Read This: The Lost Words, a spell book to bring nature back to life
For Christmas last year, I gave a book to my grown daughter that enchanted me when I paged through it in a bookstore in Maine. I carried it home and read it cover to cover, savoring its evocative poems about plants and animals and its magical illustrations, before I wrapped it and put it under the tree. And then, after she’d opened it, I read it again with her. Who was that present really for, you may ask?
I’ve been meaning to share The Lost Words (2017) by Robert Macfarlane, illustrated by Jackie Morris, with you ever since. Consider this your pre-holiday opportunity to buy it for your own child or grandchild or, even better, for yourself. And as it turns out, a follow-up to The Lost Words was recently published called The Lost Spells. I will be checking that one out soon.
The Lost Words is a book for lovers of language and nature, and it has a clever hook, as the back cover explains:
“When the most recent edition of the Oxford Junior Dictionary — widely used in schools around the world — was published, a sharp-eyed reader soon noticed that around forty common words concerning nature had been dropped. The words were no longer being used enough by children to merit their place in the dictionary. The list of these ‘lost words’ included acorn, adder, bluebell, dandelion, fern, heron, kingfisher, newt, otter, and willow. Among the words taking their place were attachment, blog, broadband, bullet-point, cut-and-paste, and voice-mail….
In response, Robert Macfarlane and Jackie Morris set out to make a ‘spell book’ that would conjure back twenty of these lost words, and the beings they name, from acorn to wren.
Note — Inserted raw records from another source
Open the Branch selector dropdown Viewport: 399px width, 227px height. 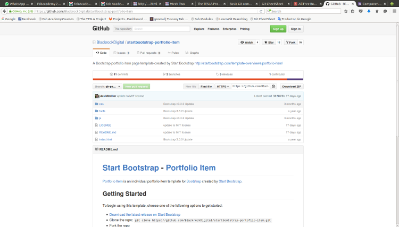coord(107,86)
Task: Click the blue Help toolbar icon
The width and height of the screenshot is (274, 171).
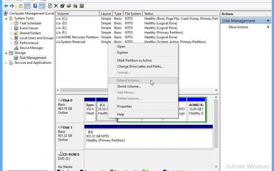Action: click(35, 6)
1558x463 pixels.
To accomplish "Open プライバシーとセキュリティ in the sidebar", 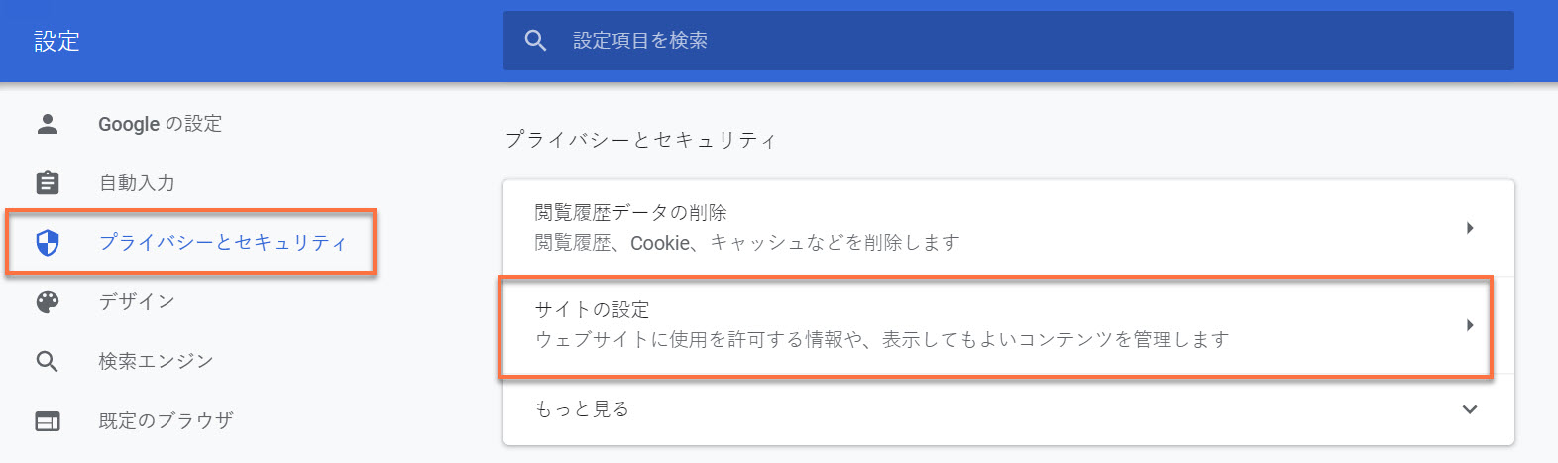I will [x=223, y=242].
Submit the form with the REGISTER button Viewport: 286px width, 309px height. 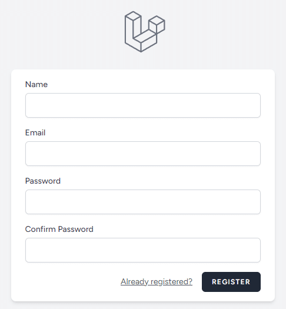(x=231, y=282)
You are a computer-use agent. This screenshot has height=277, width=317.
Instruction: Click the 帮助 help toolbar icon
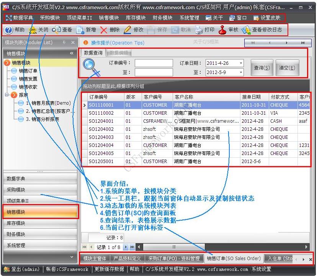[8, 31]
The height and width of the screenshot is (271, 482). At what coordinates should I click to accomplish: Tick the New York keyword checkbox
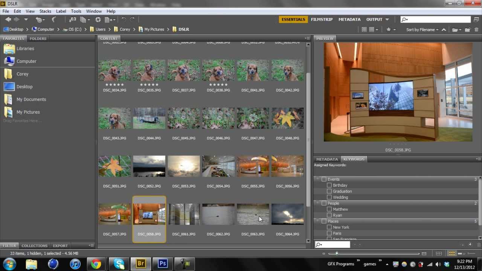[329, 227]
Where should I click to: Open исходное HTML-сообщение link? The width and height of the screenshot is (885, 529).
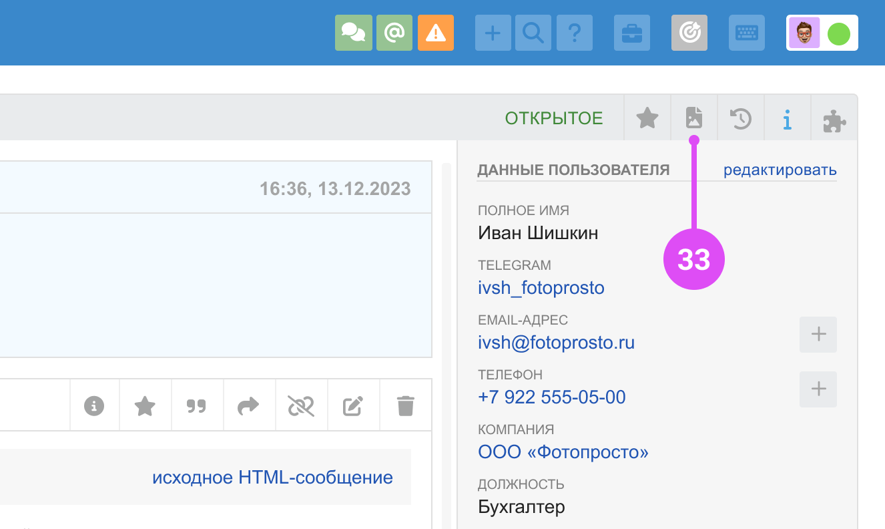tap(272, 478)
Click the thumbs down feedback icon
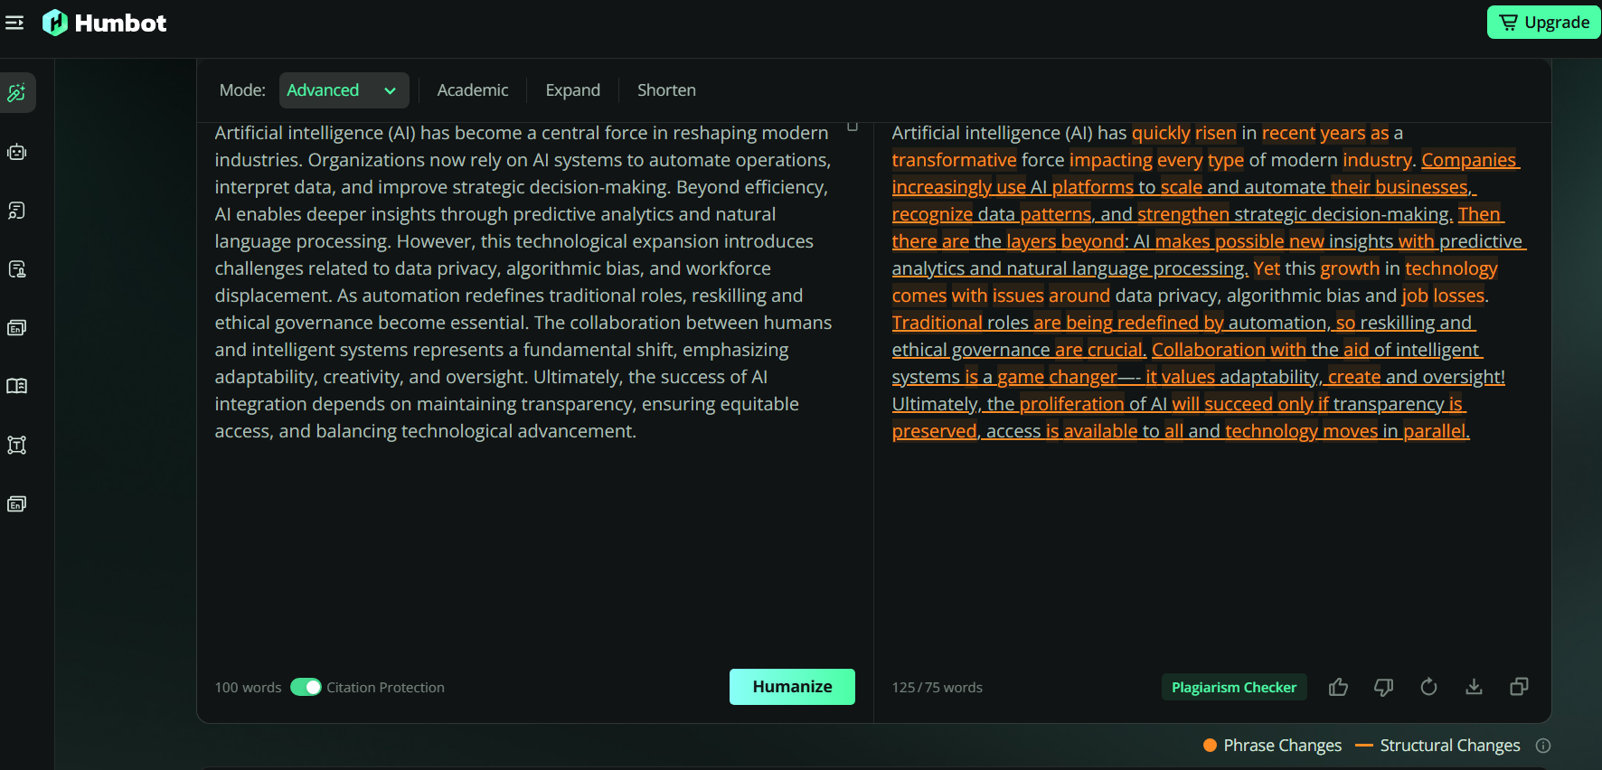This screenshot has height=770, width=1602. click(x=1383, y=687)
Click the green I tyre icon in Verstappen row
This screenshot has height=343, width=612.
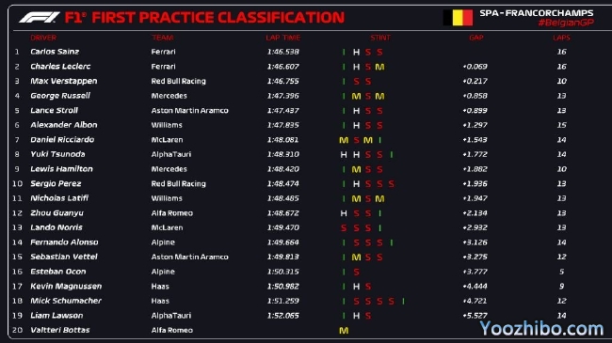344,82
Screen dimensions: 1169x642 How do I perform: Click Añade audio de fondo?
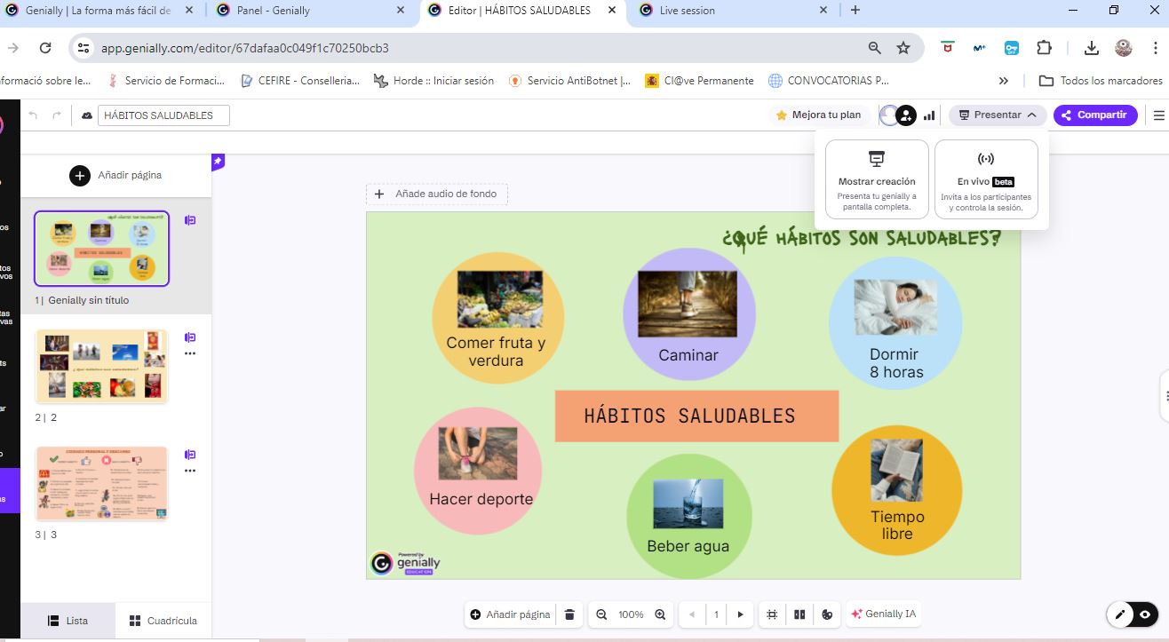click(437, 194)
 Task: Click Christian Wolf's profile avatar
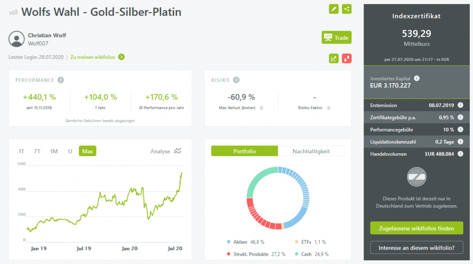point(17,39)
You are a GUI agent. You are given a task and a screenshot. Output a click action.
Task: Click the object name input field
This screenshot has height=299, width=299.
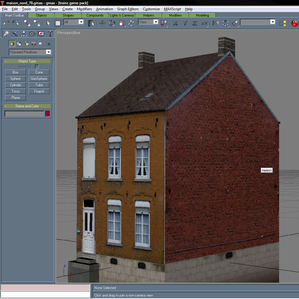24,114
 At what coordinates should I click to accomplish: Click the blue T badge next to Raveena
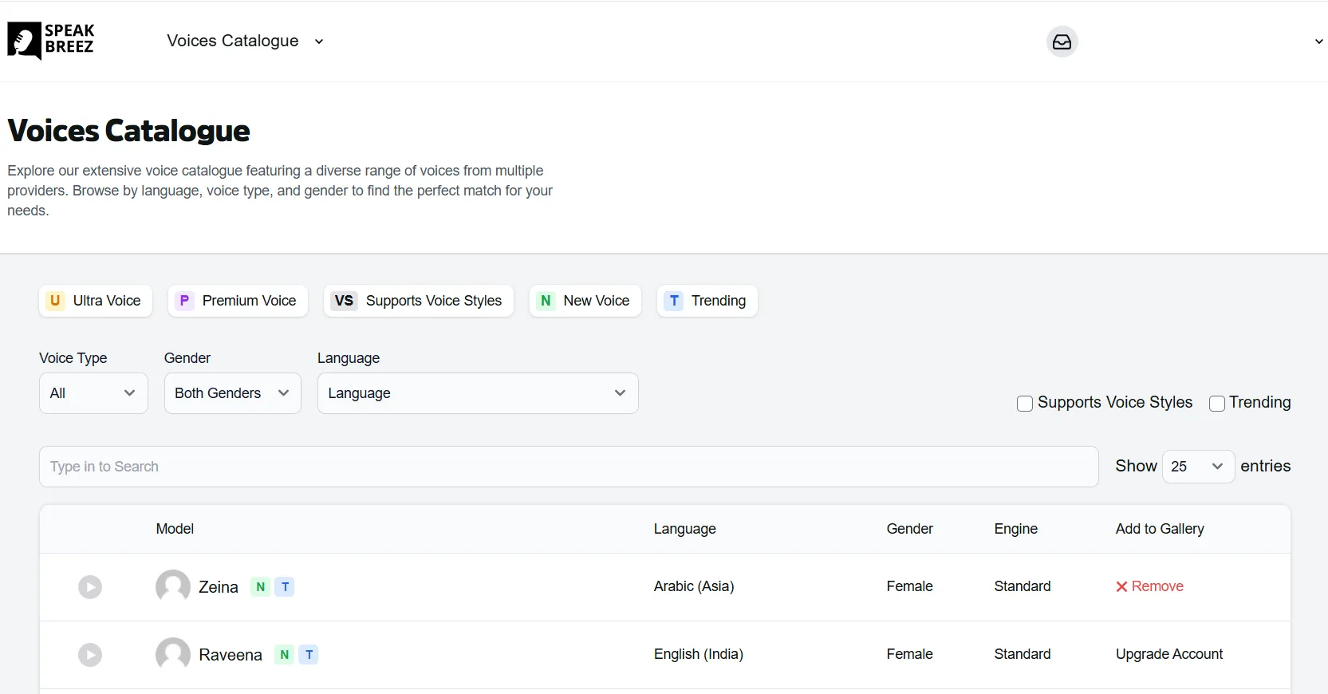[309, 655]
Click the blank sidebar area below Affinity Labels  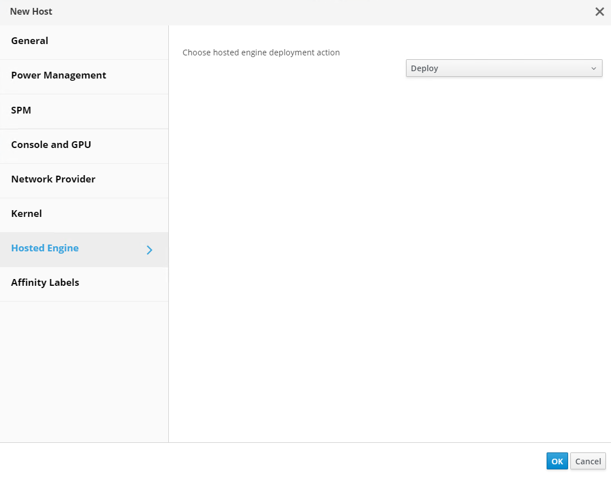[x=84, y=367]
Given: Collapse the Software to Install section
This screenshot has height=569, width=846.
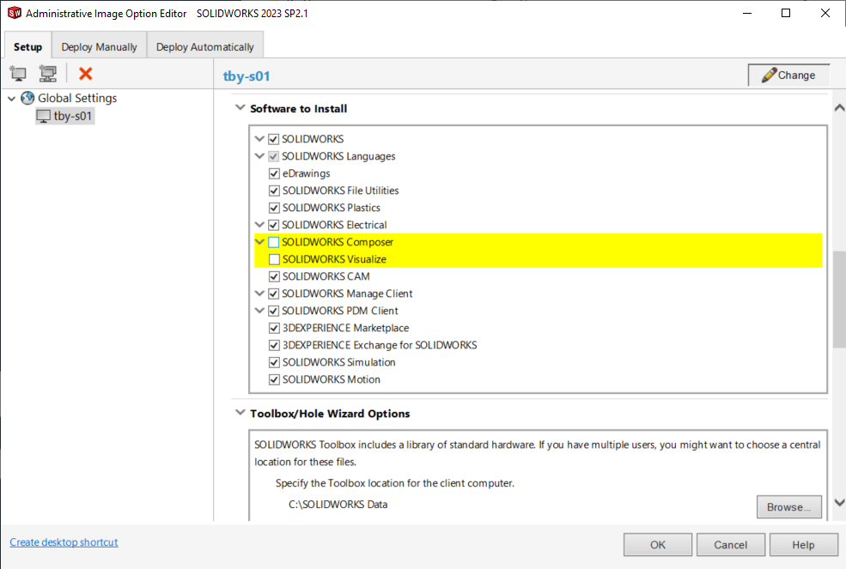Looking at the screenshot, I should coord(240,109).
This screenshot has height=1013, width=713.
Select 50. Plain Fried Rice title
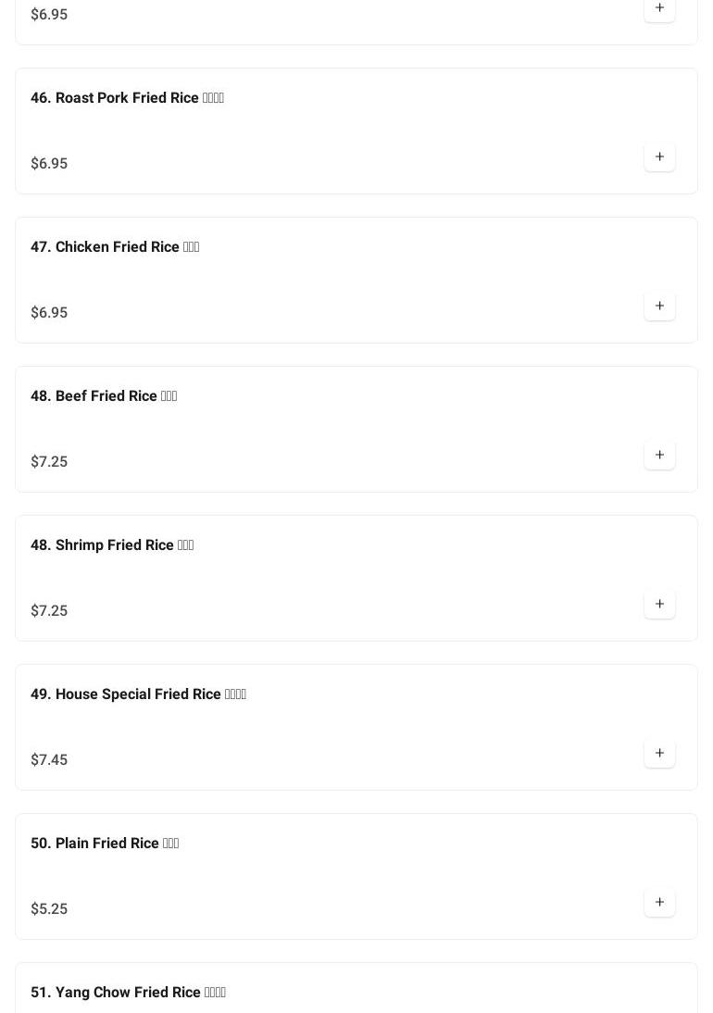click(105, 844)
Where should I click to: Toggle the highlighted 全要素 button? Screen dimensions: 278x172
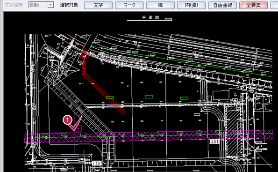point(254,5)
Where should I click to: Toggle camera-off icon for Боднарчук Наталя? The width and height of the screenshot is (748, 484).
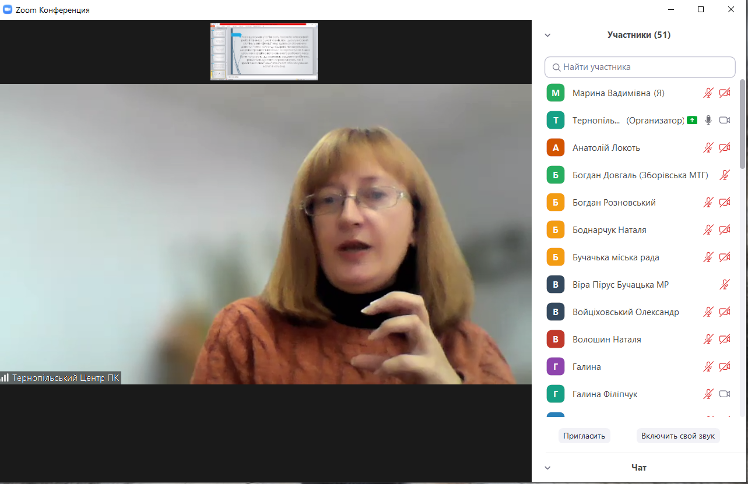pyautogui.click(x=725, y=230)
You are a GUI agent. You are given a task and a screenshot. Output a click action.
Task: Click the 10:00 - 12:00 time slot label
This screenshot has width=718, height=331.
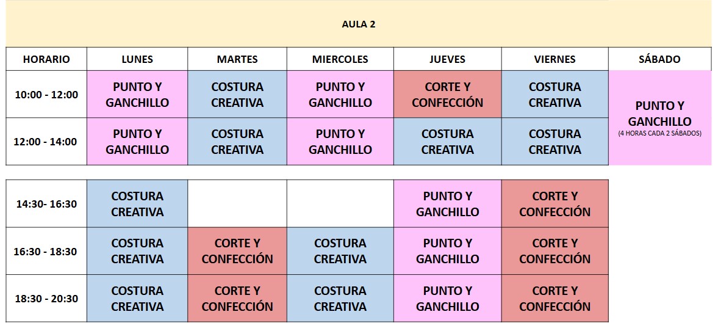pos(46,95)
By the magic of word and paint, they sought to summon these words again into the voices, stories, and dreams of children and adults alike, and to celebrate the wonder and importance of everyday nature.”
When the word blog has displaced wren (which is my daughter’s middle name and one of my favorite birds in the garden) in an authoritative source used by children — well, this blogger figures she’d better advocate for the lost words! Look at the illustration above, from the chapter called wren. Do you see w-r-e-n spelled out in a ghostly wren’s trill? This is how the first page of each lost word begins — with a word and what it represents almost gone, but not quite. You can still pick it out if you try.
The next page presents a “spell” — an acrostic poem, where the first letter of each line spells out the title vertically — about the lost creature or plant. Read the spell aloud, and you bring it to life! The animal or plant appears on the facing page, a single, fleshed-out specimen emerging from moody colors, as if being magically coaxed to life from a faded tapestry.
Each poem dazzles the ear with wordplay, alliteration, onomatopoeia, and rhyme. Macfarlane evokes each living creature with words that, especially when read aloud, conjure its essence. Of the darting, hopping wren he writes:
“Rapid wren is needle, rapid wren is pin — and wren’s song
is sharp-song, briar-song, thorn-song, and wren’s flight
is dart-flight, flick-flight, light-flight, yes —
Each wren etches, stitches, switches, glitches, yes —
Now you think you see wren, now you know you don’t.”
After reading the spell, you turn the page — and there’s the wren in living color, in abundance, darting through a thorny shrub. The spell has worked its magic. The wren exists again!
Here’s bramble.
“Bramble is on the march again,
Rolling and arching along the hedges, into parks on the city edges.
All streets are suddenly thick with briar: cars snarled fast, business over…
Bramble has reached each house now, looped it in wire. People lock doors, close shutters.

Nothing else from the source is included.